From: United Nations
22 January 2007 – A lack of global leadership on climate change, stemming from an unwarranted fear of economic hardship, is seriously hampering efforts to combat global warming, the top United Nations official dealing with the issue has warned.
“Industrialized countries fear unwillingness on the part of their developing country competitors to act and are therefore reluctant to take the first step themselves,” the Executive Secretary of the UN Framework Convention on Climate Change (UNFCCC), Yvo de Boer, told this year’s Delhi Sustainable Development Summit in the Indian capital.
“Developing countries fear that a new round of climate negotiations would impose on them obligations that would hurt their economic goals,” he added, stressing that the key to the problem is to provide incentives for economies to grow along a greener path, and to put in place mechanisms to ensure that the needed resources are available.

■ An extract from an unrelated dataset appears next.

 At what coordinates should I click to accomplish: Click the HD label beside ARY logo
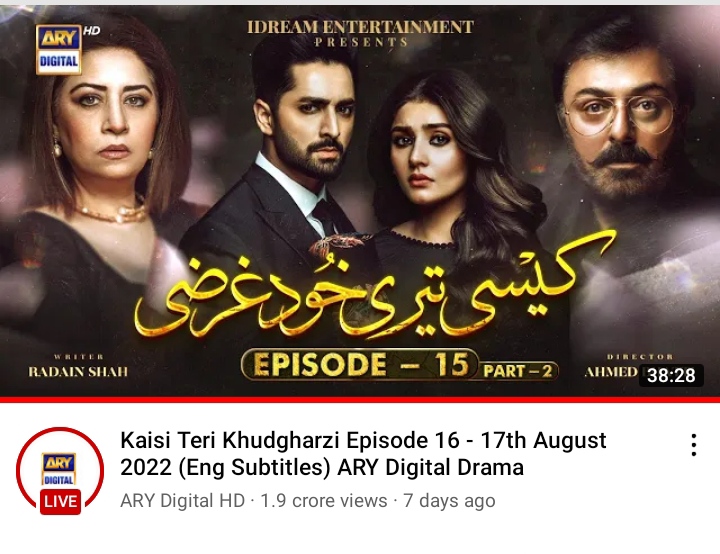pyautogui.click(x=92, y=30)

He pointed to India as an example of a country which is already successfully making use of such incentives. “India is showing that economic growth and climate protection are far from being mutually exclusive. The country already has 155 registered CDM projects, with another 400 projects in the pipeline,” he noted, referring to the Kyoto Protocol treaty's Clean Development Mechanism.
This aims at enhancing sustainable development by allowing industrialized countries to generate emission credits or allowances through investment in emission reduction projects in developing countries.
India’s CDM projects range from a biomass plant in Rajasthan state to a wind power plant in Karnataka state and are expected to generate some 300 million certified emissions reductions (CERs) by the end of 2012. Each CER represents a ton of carbon dioxide equivalent that can be traded on the international carbon market.
Since 2005, the estimated potential of emission reductions to be delivered by the CDM pipeline has grown twelve-fold to more than 1.5 billion tonnes – equivalent to the combined emissions of Australia, Canada and the Netherlands.
“Whilst it is clear that the CDM is working in India, it is also clear that more of these incentives are needed to have a significant impact on protecting the world’s climate,” Mr. de Boer said.
Recent scientific findings suggest that much deeper emission cuts are required than the average of 5 per cent below the 1990 emissions of industrialized countries agreed under the Kyoto Protocol, with the European Commission calling for reductions in the order of 60 to 80 per cent by mid century.
Under the UNFCCC, talks and negotiations are under way that need to result in a “global compact” to fight climate change by channelling green investment into the rapidly growing economies of the developing world, several of which, like India, are set to overtake developed countries within the next decades, Mr. de Boer said.
Meanwhile, the business community is calling for assurances of continuity for the existing carbon market beyond 2012, the year the first commitment period of the Kyoto Protocol expires. “A post 2012 agreement is needed as soon as possible” Mr. de Boer added.
“There would be a significant risk for the value of carbon beyond 2012 without a long term provision for the carbon market. Industrialized countries need to take the lead on this,” he said.